Hidup bahagia bukannya memiliki segalanya, namun ketika ruangnya hati telah terpenuhi secukupnya
***
"Dibayar berapa sampai berani meluk gue?"
Suaranya adalah yang paling datar dan dingin dari semua orang yang pernah Surti temui. Betapa tercengangnya Surti sampai tak tahu harus menjawab apa sampai lima belas detik lamanya. Surti mengerjap beberapa kali, kemudian berdeham untuk menyadarkan diri.
"Ah, ya, em... maaf," cicit Surti bagai hewan pengerat yang hina. Entah apa yang membuatnya seperti ini, tapi aura Sultan benar-benar menyihirnya menjadi tak berdaya.
"Ah, ya, em... maaf?" Sultan mengulang perkataan Surti seolah mengejek. Pemuda itu melangkah lagi, membuat Surti yang seharusnya ikut mundur menjadi membatu karena terkunci tatapan beku yang perlahan tajam itu. "Lo tau seberapa kotornya tangan lo itu? Lo tau seberapa mahalnya jaket gue? Mata lo di mana sampai berani meluk gue?"
Suasana yang hening sesaat membuat semua orang terkejut ketika selanjutnya Sultan berteriak luar biasa keras. "LO NGGAK TAU GUE SIAPA? LO NGGAK TAU ATURAN DI SINI APA? LO SIAPA DAN MAU LO APA TIBA-TIBA BEGITU KE GUE?!"
"Mulai lagi, ànjir," keluh Alfin yang sudah berbalik untuk melihat apa yang terjadi sejak Sultan membalikkan tubuhnya untuk menghadap perempuan yang tiba-tiba memeluknya.
"Emang absurd sih ceweknya. Tiba-tiba meluk gitu. Kan creepy," sambung Arka sambil tertawa kecil. "Pantes Sultan marah."
"Nonton aja deh.
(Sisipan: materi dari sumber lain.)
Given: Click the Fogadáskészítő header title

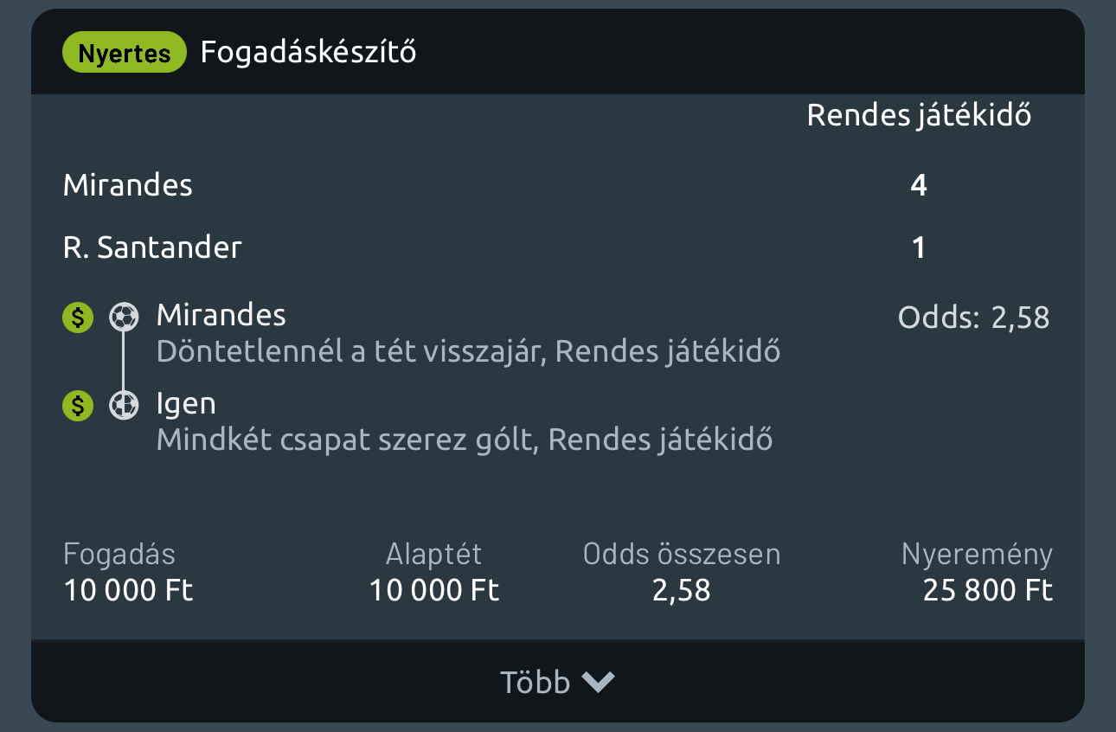Looking at the screenshot, I should point(308,52).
Gue yakin itu cewek bakal kena sial selama kuliah di sini," tambah Gerald tak mau kalah berkomentar.
Alfin menyeringai. "Seru kayaknya."
"Permainan Sultan dimulai!" seru Arka memanas-manasi keadaan.
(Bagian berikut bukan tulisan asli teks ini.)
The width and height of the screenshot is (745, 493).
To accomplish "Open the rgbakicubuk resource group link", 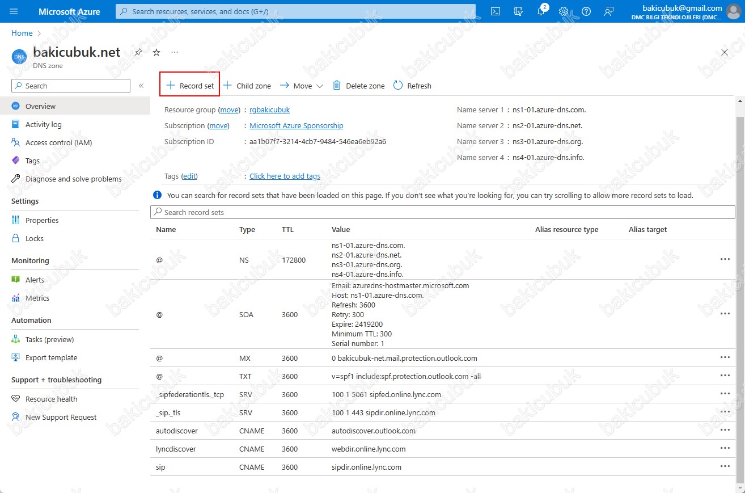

Kaki Surti agak gemetar, mendengar teriakan Sultan yang marah sebesar itu hanya karena kesalahannya yang menurutnya sepele. Oleh karenanya, Surti memasang wajah berani yang menentang. "Aku kira kamu temanku. Aku nggak sengaja dan udah minta maaf. Kenapa kamu marah seolah aku akan menusuk jantungmu?"
Sultan menyeringai kecil. "Masih berani menjawab lo, ya?"
"Ya, aku udah minta maaf dan nggak bermaksud apa-apa. Aku hanya salah menebak orang." Surti menjawab lagi.
"Begitu?" Sultan bertanya dengan nada meremehkan.
"Iya! Memangnya apa lagi?" tanya Surti tak mengerti.
"Lo bener-bener cewek dungu. Gue Sultan," jelas Sultan singkat, kini agak kesal karena rupanya ia berhadapan dengan seseorang tanpa pikiran. "Lo harusnya berpikir. Harus bagaimana jika berhadapan dengan gue."
"Aku tau, aku tau. Kamu Sultan dan kamu akan jadi raja suatu hari nanti. Tapi, nih, ya, untuk kasus barusan, menurutku itu sepele dan tak berdampak besar bagi siapapun." Surti tetap menjelaskan bahwa dirinya tak sebersalah itu.
"Wah, berani banget," komentar Gerald merasa tergelitik.
"Jarang-jarang ada cewek yang punya nyali selangit kayak dia." Arka ikut berkomentar.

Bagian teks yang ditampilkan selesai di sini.